茨城の海、唯一の定置網
定置網。その名のとおり、網を一定の場所に置いて魚を獲る網、漁法である。かつての茨城県には北茨城市平潟地先や日立市会瀬地先に複数の定置網が存在したが、平成12年からは会瀬地区に唯一となっている。ちなみに、北は仙台湾、南は九十九里までみても定置網は会瀬にしかない。定置網漁業は、いわゆる漁船漁業とは大きな違いがある。網を決まった場所以外には設置できないということだ。網の張り方を変えることはできるが、魚群を追いかけることはできない。漁模様は、潮の流れや魚の動きに大きく左右される。海との運命共同体。豊かな自然環境がなくては成り立ち得ない漁業のなかでも、ひときわ海に寄り添う漁業が定置網といえるだろう。

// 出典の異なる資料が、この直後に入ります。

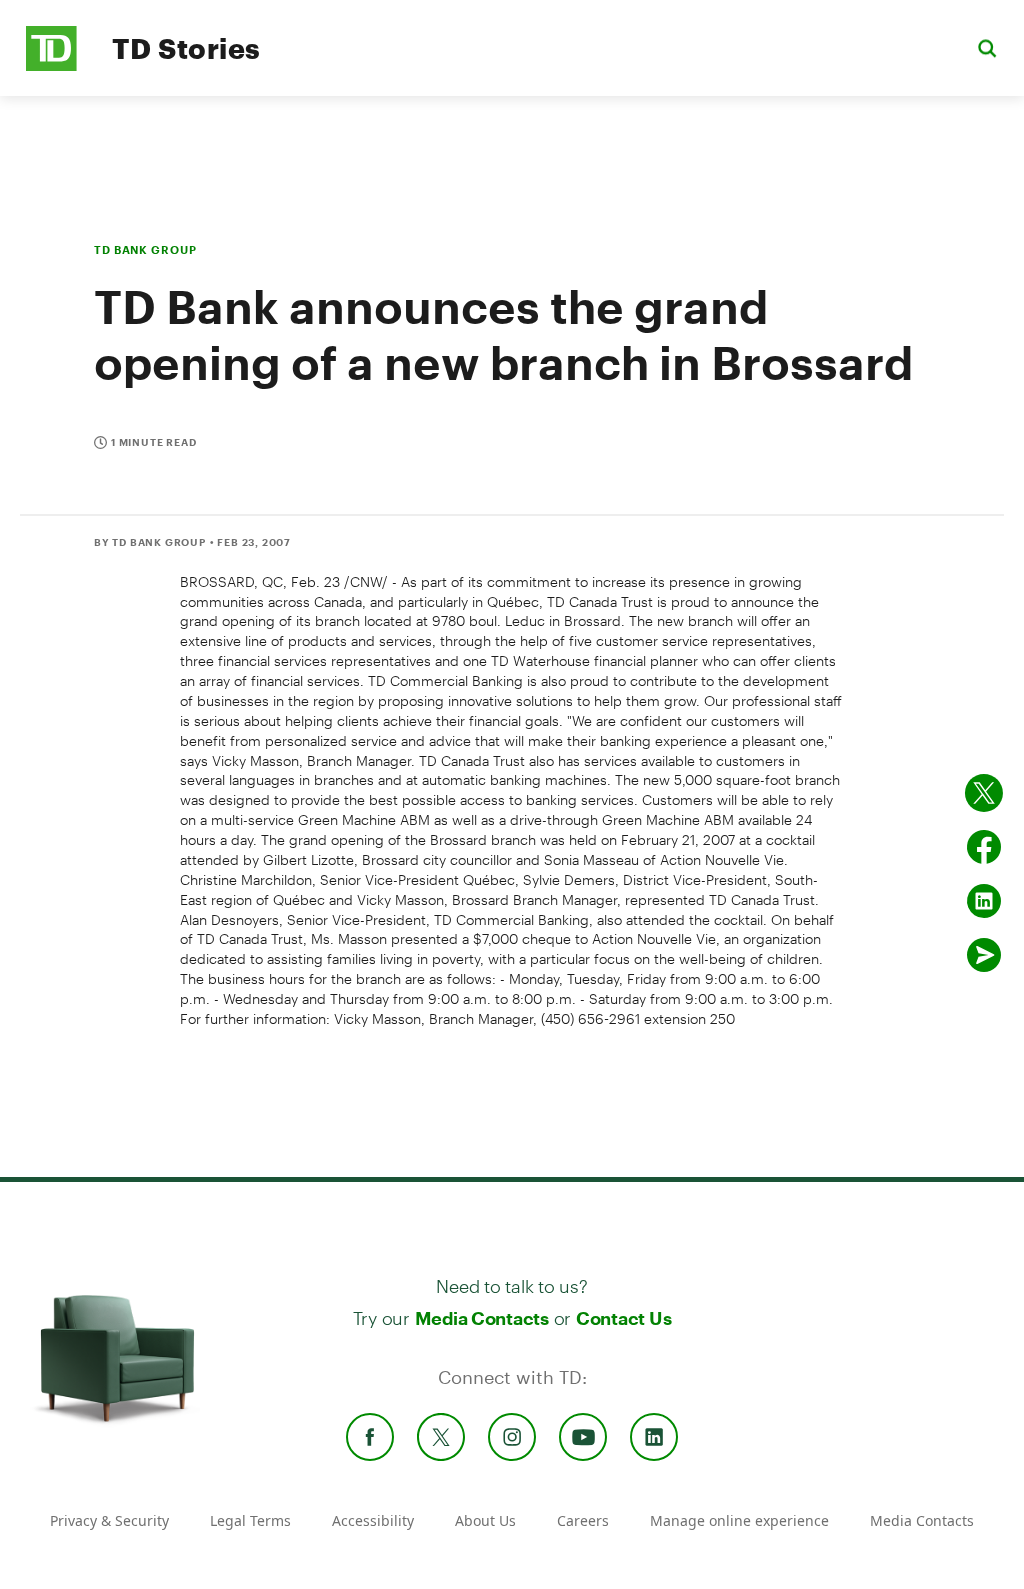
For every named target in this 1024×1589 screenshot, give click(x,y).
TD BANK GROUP (145, 249)
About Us (485, 1520)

会瀬の定置網漁は、魚がよく動く春と秋に活気づく。今回の取材は、そんな春の漁期真っ盛りの5月下旬。例年ならばマアジやマサバが獲れ盛る頃だが、今年は"イナダ"(ブリ)が大漁だという。
それはそれで良い取材になるだろうと、大漁の"イナダ"と、そろそろ漁期を迎える"ハナダイ"(チダイ)を期待して、久慈町漁業協同組合会瀬支所の横田副組合長ほか9名の乗組員への挨拶もそこそこに、朝5時の薄明かりのなか氷を積んで出港を待つ漁船"会瀬1号"に乗り込んだ。